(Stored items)
● ● ●
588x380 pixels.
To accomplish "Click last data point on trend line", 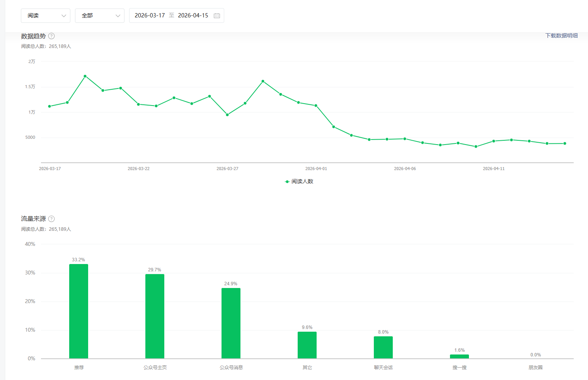I will [565, 143].
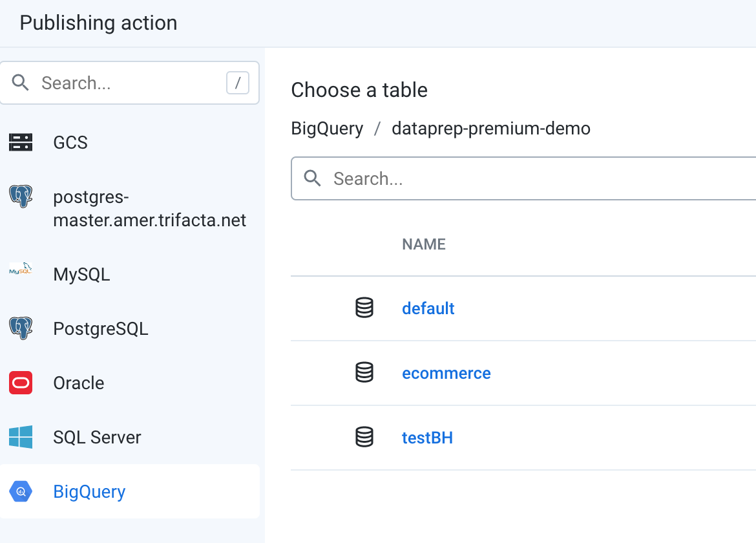
Task: Select the SQL Server connection label
Action: 97,437
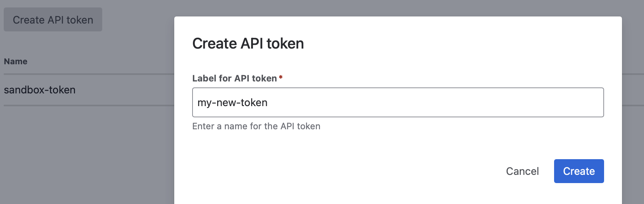644x204 pixels.
Task: Place cursor in my-new-token text
Action: pyautogui.click(x=232, y=103)
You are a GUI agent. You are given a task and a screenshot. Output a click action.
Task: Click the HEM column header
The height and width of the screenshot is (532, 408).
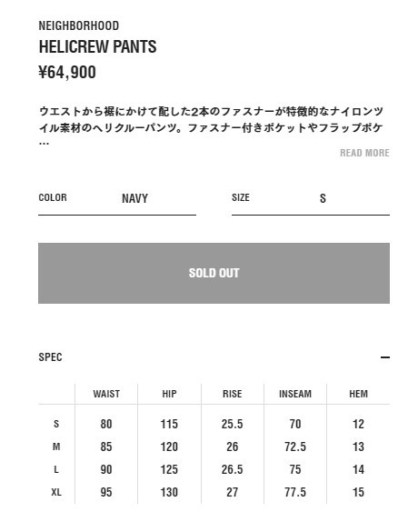coord(359,394)
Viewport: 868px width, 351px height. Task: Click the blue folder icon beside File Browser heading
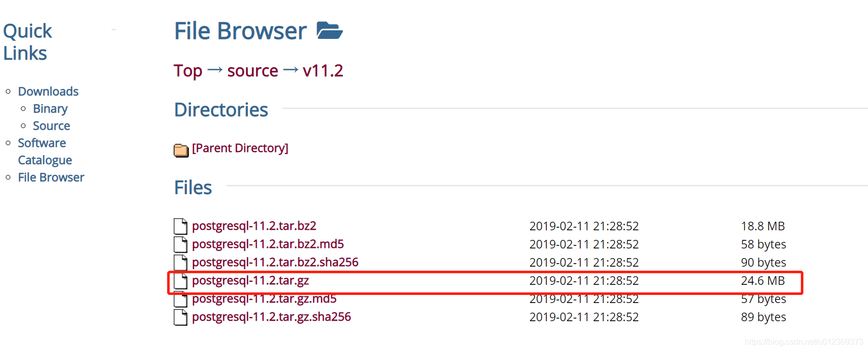[x=329, y=30]
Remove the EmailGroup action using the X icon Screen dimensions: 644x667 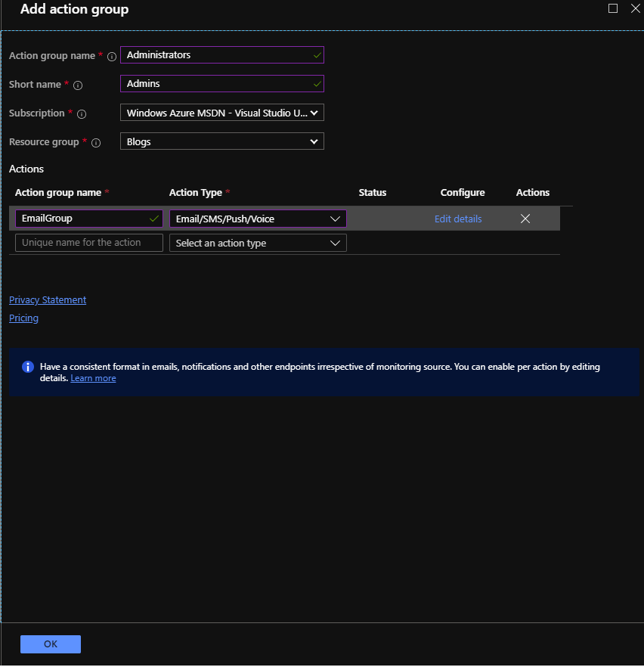[525, 219]
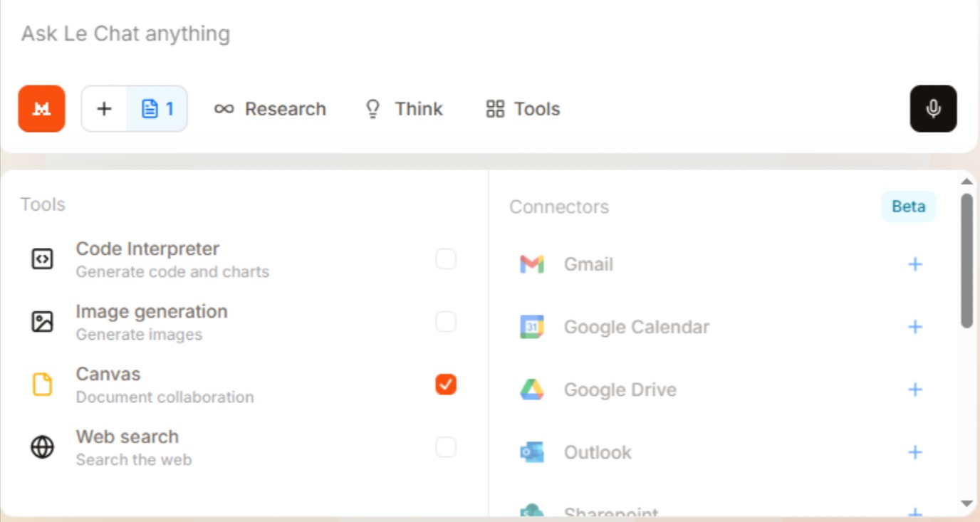Uncheck the Canvas tool checkbox

point(446,385)
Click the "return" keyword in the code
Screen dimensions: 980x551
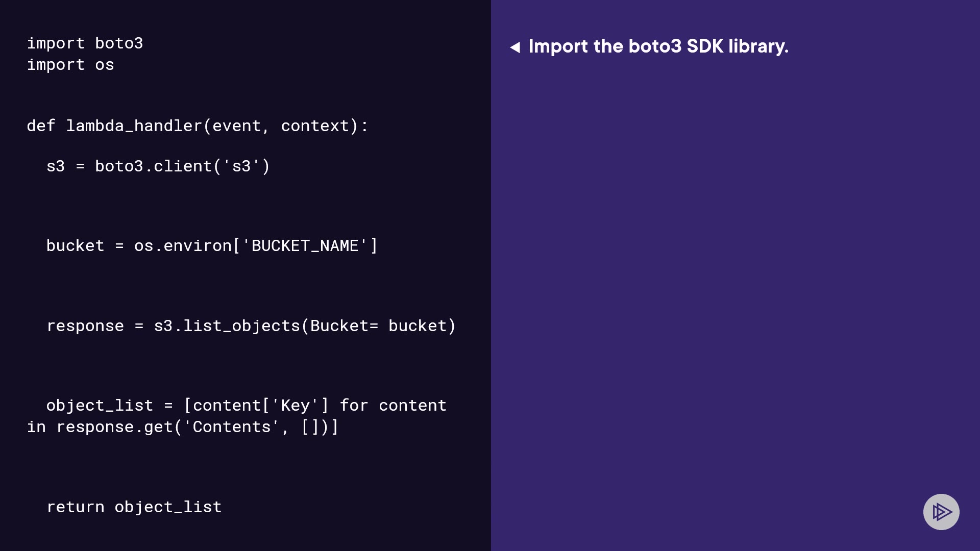pyautogui.click(x=75, y=507)
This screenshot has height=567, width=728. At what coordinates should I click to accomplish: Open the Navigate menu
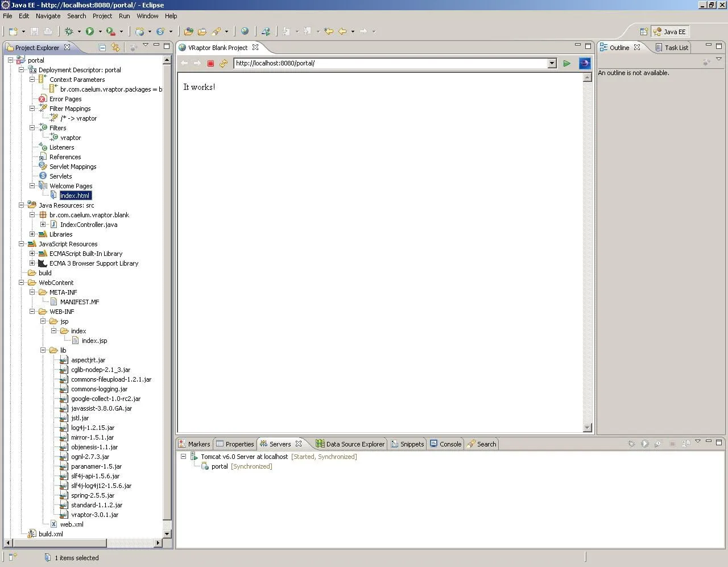tap(48, 16)
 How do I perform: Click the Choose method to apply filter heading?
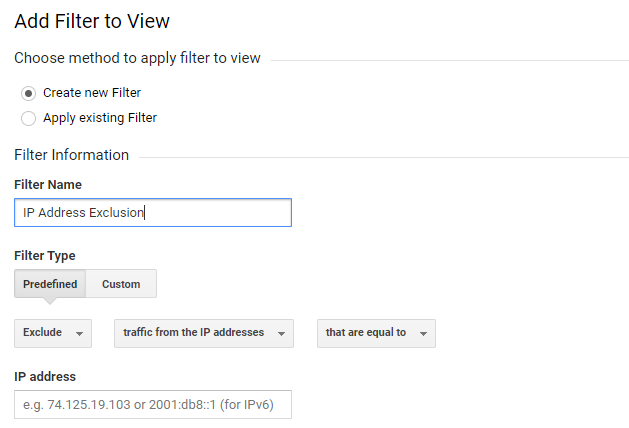point(137,59)
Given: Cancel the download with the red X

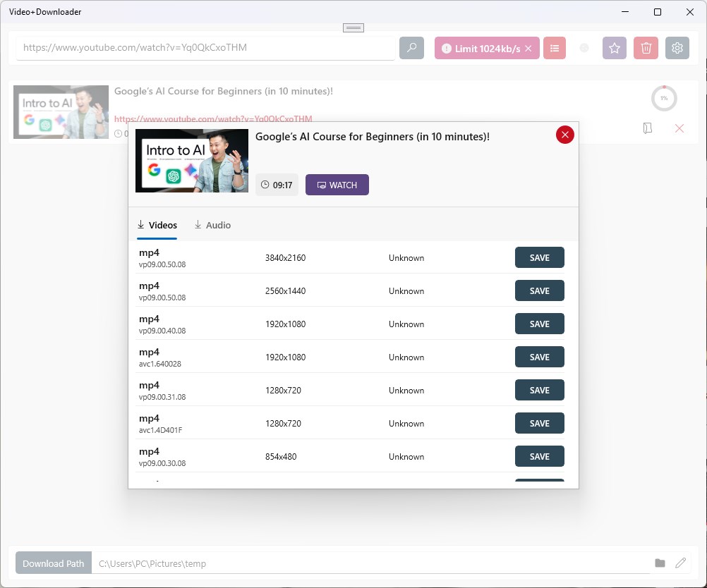Looking at the screenshot, I should point(679,129).
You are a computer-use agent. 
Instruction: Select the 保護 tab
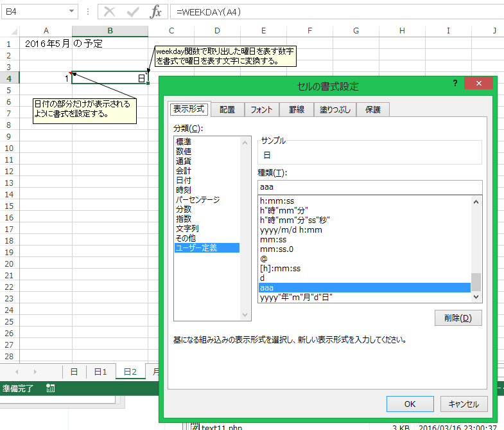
● ● ●
### Task brief
Of the entries above, print exactly those lines that run from the one containing "This screenshot has" through the last line, excluding any pictures.

### Output of the task
This screenshot has height=567, width=728. At what coordinates should I click to accomplish: Open the Navigate menu
tap(48, 16)
 How do I perform: Click the Choose method to apply filter heading?
point(137,59)
Given: Cancel the download with the red X

Looking at the screenshot, I should point(679,129).
You are a computer-use agent. 
Instruction: Select the 保護 tab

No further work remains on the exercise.